Six years ago we did discuss about global temporary tables - persistent
schema, ephemeral data.

http://postgresql.nabble.com/idea-global-temp-tables-td2007217.html

I am thinking so some reasons why implement this feature are valid:

* we can get some performance benefit against current temp tables - less
the catalogue bloating,

* we can simplify a static validation of plpgsql functions when temp
tables are used,
more global temp tables are little bit comfortable for developers,

* we can simplify migration from some other databases, where global temp
tables are default.

I forgot other possible benefit:

* using temp tables on slaves - (needs 3c implementation)

Show quoted text

Some was changed from 2009:

* We have updatable CTE

* We have unlogged tables

Opened questions:

1. Name and conformance with standard of this feature - because we doesn't
support modules, a mapping ANSI -> PG should not be trivial

2. Implementation

I see three possible ways how to implement it:

2.a - using on demand created temp tables - most simple solution, but
doesn't help with catalogue bloating

2.b - using unlogged tables for holding statistics, relfilenode, and all
necessary data

3.c - store ephemeral metadata only in memory without MVCC

Is there still interest about this feature?

Comments, notes?

Pavel

#3Atri Sharma
atri.jiit@gmail.com
In reply to: Pavel Stehule (#1)
Re: Implementation of global temporary tables?

Some was changed from 2009:

* We have updatable CTE

* We have unlogged tables

Opened questions:

1. Name and conformance with standard of this feature - because we doesn't
support modules, a mapping ANSI -> PG should not be trivial

2. Implementation

I see three possible ways how to implement it:

2.a - using on demand created temp tables - most simple solution, but
doesn't help with catalogue bloating

2.b - using unlogged tables for holding statistics, relfilenode, and all
necessary data

3.c - store ephemeral metadata only in memory without MVCC

With 2.a, essentially, we are defining a global definition of a temp table,
but the actual per session objects still follow the same rules are our
current temp tables do?

2.b seems like a lot of new data, and if we are defining new paths for e.g.
statistics for global temp tables, we might end up adding new logic in
planner to use those tables. I am not seeing how this will work.

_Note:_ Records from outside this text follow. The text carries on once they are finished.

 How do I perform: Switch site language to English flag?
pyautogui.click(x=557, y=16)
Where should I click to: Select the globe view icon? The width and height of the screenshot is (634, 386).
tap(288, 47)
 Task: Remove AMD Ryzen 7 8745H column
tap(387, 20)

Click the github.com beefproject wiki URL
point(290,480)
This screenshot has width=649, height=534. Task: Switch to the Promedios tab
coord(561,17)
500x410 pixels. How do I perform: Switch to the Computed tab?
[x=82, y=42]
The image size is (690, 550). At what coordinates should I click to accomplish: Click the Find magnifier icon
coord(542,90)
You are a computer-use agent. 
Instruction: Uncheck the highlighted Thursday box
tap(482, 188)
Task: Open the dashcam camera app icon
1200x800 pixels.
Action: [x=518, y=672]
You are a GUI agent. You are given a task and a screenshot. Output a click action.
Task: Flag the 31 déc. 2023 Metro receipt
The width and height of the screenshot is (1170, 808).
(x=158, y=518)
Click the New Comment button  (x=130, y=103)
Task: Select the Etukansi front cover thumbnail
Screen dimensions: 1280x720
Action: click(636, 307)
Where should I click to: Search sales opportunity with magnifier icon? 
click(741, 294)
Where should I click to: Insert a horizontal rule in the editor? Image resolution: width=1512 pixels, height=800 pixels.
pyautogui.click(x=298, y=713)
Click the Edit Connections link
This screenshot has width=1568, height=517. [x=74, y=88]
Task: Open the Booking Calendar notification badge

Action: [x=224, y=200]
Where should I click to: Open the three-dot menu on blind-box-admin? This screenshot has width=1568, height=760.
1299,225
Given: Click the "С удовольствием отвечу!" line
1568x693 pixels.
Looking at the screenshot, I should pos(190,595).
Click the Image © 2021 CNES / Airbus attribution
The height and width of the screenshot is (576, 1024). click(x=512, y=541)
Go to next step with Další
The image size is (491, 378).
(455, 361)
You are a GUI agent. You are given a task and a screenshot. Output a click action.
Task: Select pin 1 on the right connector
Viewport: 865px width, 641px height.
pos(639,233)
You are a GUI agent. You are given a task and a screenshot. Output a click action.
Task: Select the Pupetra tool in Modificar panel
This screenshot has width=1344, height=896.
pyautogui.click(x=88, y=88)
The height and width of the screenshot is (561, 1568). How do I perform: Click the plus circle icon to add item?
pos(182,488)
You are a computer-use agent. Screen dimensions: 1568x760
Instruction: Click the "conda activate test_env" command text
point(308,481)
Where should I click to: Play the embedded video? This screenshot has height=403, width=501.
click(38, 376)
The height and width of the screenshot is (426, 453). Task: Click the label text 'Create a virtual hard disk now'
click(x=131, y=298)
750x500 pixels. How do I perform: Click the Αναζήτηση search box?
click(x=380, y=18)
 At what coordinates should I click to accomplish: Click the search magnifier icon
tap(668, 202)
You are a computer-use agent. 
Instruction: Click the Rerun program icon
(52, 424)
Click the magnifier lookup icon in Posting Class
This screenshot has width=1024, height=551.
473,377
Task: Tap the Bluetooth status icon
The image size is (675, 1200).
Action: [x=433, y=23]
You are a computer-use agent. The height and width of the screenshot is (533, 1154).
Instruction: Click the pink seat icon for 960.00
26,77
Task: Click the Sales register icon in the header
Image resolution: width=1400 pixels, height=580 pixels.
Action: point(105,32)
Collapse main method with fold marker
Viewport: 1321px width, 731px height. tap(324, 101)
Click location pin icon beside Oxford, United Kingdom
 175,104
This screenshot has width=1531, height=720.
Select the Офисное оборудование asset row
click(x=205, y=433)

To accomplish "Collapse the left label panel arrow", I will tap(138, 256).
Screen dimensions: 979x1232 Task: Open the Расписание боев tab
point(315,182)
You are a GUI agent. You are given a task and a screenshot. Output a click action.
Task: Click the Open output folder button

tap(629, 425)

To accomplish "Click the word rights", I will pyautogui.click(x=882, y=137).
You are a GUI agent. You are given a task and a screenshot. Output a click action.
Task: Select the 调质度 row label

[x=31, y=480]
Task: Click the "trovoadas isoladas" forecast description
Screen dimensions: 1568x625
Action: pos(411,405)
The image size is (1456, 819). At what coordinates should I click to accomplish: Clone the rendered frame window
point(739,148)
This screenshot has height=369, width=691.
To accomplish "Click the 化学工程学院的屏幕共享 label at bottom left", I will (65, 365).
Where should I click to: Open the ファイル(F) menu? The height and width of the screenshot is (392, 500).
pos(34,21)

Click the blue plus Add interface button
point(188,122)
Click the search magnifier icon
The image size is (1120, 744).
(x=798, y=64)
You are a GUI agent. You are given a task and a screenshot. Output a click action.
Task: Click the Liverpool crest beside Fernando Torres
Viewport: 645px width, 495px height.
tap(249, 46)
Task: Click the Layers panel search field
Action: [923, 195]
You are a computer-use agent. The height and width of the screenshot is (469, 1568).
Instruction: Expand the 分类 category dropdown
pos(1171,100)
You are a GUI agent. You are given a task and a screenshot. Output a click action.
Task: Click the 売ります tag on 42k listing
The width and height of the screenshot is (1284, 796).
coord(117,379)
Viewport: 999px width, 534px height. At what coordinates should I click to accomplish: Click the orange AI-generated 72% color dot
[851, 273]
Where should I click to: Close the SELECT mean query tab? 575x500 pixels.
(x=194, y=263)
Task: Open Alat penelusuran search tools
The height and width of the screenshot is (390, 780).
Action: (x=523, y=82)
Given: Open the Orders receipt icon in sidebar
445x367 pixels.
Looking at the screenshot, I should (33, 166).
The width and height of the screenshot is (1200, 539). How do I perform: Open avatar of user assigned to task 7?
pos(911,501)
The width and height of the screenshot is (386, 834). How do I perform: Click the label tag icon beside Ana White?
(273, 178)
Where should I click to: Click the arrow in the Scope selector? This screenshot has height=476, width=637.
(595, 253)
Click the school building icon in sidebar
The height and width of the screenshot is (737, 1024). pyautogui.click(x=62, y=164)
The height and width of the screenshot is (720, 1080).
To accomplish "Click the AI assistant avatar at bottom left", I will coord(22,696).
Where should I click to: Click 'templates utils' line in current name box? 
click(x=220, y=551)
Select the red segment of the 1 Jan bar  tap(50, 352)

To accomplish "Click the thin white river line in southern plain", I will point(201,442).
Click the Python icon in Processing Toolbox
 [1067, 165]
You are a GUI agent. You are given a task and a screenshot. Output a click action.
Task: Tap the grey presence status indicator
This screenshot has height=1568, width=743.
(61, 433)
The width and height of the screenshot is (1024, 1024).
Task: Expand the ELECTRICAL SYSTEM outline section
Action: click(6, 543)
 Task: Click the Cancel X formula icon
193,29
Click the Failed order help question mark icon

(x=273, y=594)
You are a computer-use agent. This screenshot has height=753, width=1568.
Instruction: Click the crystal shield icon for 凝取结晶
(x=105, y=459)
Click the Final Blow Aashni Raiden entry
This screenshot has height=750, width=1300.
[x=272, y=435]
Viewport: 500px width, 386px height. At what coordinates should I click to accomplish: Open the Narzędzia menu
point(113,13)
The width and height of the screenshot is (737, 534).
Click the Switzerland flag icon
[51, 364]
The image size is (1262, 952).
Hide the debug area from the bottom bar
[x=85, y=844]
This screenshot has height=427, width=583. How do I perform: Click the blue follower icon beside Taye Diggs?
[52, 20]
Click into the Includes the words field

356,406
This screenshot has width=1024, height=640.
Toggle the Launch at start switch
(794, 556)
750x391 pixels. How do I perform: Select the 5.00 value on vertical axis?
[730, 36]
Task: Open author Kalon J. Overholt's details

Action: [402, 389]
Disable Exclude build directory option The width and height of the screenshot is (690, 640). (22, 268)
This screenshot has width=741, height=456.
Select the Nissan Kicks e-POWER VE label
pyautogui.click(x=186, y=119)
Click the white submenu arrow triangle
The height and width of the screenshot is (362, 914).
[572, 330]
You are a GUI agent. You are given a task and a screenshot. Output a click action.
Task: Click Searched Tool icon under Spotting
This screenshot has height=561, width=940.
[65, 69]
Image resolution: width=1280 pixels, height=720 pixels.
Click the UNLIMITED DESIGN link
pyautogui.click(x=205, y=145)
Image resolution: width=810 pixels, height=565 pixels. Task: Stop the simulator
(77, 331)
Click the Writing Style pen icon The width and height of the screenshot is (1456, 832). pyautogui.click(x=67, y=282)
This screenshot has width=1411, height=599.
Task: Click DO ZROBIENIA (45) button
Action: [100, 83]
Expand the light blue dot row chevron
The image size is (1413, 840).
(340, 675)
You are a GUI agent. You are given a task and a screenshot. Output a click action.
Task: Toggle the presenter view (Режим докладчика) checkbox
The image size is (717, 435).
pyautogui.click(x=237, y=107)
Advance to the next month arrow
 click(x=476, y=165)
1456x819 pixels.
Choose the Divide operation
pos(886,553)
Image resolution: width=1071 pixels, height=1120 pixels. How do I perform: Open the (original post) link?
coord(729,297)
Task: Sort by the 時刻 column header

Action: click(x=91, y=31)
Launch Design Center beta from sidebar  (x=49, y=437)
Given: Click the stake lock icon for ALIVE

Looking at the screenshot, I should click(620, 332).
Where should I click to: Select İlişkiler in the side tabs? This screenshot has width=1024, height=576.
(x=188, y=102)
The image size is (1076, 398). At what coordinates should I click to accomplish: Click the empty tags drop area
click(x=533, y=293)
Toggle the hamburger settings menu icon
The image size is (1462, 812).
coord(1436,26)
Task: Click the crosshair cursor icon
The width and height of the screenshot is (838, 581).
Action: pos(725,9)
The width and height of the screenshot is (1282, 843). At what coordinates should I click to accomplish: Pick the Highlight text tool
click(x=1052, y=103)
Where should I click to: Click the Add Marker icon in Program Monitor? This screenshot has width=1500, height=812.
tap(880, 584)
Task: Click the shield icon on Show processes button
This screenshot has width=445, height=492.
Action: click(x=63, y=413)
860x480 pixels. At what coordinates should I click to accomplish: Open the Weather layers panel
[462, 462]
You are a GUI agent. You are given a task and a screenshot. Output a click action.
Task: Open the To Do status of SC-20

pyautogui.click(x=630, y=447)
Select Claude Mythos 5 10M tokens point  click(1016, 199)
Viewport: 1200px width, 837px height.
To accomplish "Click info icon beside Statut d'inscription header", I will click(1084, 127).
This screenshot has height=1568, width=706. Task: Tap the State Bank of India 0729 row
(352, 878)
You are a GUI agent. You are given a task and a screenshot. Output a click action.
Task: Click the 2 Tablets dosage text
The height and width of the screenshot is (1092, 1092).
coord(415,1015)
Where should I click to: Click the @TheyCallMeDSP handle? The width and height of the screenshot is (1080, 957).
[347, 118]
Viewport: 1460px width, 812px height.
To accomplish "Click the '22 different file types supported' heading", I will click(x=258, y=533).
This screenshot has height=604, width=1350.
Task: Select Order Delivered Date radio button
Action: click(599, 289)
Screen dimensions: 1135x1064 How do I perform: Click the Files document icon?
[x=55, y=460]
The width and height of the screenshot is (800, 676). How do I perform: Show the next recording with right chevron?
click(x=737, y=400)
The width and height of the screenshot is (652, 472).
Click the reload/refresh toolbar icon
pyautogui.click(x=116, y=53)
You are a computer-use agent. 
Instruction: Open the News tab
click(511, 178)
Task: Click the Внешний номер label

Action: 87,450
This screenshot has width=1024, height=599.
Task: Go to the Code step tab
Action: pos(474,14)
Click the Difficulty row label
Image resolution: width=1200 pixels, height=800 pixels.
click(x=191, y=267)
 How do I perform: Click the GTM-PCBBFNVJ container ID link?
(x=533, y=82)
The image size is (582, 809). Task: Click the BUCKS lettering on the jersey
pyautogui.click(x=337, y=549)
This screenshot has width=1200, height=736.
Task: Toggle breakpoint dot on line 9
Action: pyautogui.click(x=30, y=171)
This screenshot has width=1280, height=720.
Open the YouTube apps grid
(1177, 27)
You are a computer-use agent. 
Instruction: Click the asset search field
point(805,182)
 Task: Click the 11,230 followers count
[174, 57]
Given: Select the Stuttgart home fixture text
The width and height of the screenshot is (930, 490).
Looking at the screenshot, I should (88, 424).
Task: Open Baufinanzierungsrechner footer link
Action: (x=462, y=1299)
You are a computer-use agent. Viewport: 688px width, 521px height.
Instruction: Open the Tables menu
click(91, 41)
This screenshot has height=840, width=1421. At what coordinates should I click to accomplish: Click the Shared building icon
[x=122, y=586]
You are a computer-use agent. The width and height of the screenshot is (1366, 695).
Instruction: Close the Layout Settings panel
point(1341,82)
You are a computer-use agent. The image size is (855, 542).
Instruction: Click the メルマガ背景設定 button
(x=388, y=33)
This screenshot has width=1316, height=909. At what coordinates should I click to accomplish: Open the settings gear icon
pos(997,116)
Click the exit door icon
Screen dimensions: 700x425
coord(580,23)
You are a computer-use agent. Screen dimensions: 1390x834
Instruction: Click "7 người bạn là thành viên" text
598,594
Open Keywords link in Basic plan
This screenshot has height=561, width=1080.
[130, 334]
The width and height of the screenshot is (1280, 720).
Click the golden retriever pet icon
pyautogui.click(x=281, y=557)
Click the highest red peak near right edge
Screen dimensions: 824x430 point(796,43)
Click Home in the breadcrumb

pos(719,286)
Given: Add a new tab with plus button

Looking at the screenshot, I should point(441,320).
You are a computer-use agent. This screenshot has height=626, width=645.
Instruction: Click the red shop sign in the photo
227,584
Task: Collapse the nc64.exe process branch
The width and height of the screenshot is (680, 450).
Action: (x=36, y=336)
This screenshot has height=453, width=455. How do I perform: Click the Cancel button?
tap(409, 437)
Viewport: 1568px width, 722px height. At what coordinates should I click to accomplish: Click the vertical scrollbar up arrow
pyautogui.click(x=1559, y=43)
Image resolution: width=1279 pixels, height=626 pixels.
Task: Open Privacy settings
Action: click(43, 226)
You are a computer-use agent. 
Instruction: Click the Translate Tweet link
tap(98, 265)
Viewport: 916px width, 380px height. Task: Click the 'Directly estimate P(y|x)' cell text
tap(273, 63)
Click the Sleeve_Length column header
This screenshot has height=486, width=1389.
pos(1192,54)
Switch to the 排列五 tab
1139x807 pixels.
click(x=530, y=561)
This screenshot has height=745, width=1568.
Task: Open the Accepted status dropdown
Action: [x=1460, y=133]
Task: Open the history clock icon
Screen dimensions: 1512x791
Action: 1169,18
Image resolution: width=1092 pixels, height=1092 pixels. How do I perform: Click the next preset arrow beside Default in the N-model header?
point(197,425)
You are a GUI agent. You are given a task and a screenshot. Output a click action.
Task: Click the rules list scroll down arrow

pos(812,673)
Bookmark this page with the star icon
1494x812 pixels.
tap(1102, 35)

Could you elaborate a bit on 3.c please?

Something that really bothers me here, on a different note, is the catalog
churn this could cause. Of course, you mentioned in as a point in your
email, but I feel that 2.a's showstopper could be the massive catalog churn
it causes. Maybe have a way to manage such tables without getting pg_class
to bloat pretty quickly (I am assuming you do not mean metadata as the
catalog metadata in 3.c).

Regards,

Atri

#4Pavel Stehule
pavel.stehule@gmail.com
In reply to: Atri Sharma (#3)
Re: Implementation of global temporary tables?

2015-02-02 11:51 GMT+01:00 Atri Sharma <atri.jiit@gmail.com>:

Some was changed from 2009:

* We have updatable CTE

* We have unlogged tables

Opened questions:

1. Name and conformance with standard of this feature - because we
doesn't support modules, a mapping ANSI -> PG should not be trivial

2. Implementation

I see three possible ways how to implement it:

2.a - using on demand created temp tables - most simple solution, but
doesn't help with catalogue bloating

2.b - using unlogged tables for holding statistics, relfilenode, and all
necessary data

3.c - store ephemeral metadata only in memory without MVCC

With 2.a, essentially, we are defining a global definition of a temp
table, but the actual per session objects still follow the same rules are
our current temp tables do?

yes .. it means "global temp table is template for local temp table"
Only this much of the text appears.